OBJECTIVE: Lay out the listing as a two-column CSV with the columns instruction and location, covering only the part from the line with "The height and width of the screenshot is (193, 198)." up to and including the line with "pos(113,485)". Each row should hold one request's text and its answer, each in a single quoted field, with any line breaks replaced by spaces.

----

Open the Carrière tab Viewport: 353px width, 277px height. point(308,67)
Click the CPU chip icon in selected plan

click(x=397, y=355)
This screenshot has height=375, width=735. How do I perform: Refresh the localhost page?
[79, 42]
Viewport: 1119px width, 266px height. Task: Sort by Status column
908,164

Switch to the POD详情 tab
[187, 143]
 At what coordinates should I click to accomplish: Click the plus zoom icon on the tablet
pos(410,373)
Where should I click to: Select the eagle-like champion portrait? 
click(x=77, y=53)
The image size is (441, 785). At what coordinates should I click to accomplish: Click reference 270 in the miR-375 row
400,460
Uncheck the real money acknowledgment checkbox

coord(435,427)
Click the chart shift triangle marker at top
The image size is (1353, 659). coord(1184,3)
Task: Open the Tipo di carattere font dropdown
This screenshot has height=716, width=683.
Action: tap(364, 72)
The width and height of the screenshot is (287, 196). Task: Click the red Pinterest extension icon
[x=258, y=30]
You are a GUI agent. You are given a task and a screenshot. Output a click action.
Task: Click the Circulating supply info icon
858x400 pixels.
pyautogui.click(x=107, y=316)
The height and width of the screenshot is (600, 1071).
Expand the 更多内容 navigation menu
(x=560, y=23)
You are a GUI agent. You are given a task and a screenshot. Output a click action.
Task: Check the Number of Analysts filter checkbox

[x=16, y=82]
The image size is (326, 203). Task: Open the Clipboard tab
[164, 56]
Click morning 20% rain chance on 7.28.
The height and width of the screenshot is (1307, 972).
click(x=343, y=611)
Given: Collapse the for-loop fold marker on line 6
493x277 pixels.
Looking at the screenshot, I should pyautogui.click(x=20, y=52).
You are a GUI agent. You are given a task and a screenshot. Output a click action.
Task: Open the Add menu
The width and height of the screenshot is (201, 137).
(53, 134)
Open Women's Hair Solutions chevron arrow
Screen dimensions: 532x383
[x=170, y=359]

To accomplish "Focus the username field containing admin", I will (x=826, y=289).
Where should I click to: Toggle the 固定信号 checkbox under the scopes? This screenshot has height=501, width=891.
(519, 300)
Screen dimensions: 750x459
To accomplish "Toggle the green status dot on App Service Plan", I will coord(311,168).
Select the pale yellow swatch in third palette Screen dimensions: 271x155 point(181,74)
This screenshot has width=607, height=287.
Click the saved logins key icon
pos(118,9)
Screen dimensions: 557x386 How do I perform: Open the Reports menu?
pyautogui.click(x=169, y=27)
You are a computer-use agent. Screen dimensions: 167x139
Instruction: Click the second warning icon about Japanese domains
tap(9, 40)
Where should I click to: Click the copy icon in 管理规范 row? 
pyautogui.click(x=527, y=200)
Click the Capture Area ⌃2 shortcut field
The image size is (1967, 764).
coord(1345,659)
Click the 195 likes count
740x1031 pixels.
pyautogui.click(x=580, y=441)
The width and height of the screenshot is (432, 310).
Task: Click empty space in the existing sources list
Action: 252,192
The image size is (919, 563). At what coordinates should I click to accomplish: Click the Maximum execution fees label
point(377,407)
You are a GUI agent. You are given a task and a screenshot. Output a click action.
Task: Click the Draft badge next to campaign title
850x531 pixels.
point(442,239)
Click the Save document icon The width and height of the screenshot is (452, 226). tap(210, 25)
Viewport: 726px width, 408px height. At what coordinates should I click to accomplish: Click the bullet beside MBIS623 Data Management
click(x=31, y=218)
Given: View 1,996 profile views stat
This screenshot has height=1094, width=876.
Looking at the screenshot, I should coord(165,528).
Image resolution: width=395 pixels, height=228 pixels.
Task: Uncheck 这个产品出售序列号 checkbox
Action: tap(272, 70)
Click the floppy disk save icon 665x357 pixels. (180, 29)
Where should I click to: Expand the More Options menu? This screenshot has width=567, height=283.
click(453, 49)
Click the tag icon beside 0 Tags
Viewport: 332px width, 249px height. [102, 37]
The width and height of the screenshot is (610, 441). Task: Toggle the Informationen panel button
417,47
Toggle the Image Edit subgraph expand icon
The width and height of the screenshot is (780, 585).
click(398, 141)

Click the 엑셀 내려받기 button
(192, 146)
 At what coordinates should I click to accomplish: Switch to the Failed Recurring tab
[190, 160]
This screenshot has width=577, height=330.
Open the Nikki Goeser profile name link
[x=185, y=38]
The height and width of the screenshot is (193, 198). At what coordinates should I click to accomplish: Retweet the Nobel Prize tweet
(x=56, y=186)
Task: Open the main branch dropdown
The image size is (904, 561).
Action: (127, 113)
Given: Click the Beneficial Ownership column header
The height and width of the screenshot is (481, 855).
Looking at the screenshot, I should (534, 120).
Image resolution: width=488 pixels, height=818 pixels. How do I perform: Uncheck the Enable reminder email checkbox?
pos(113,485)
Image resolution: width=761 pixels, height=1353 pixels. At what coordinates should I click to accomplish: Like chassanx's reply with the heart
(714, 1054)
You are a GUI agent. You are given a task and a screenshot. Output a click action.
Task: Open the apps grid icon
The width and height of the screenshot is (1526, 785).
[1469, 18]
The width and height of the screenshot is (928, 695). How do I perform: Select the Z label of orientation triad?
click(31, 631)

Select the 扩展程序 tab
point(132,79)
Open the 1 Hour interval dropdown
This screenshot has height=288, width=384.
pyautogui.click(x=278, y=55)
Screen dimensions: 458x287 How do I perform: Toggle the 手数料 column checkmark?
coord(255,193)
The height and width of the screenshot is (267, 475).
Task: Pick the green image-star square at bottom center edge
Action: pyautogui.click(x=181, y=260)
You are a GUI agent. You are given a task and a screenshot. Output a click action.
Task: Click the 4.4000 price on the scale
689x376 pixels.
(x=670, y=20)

----

REPLY:
instruction,location
"The height and width of the screenshot is (193, 198). At what coordinates should I click to accomplish: Retweet the Nobel Prize tweet","(x=56, y=186)"
"Task: Open the main branch dropdown The image size is (904, 561).","Action: (127, 113)"
"Given: Click the Beneficial Ownership column header The height and width of the screenshot is (481, 855).","Looking at the screenshot, I should (534, 120)."
"Image resolution: width=488 pixels, height=818 pixels. How do I perform: Uncheck the Enable reminder email checkbox?","pos(113,485)"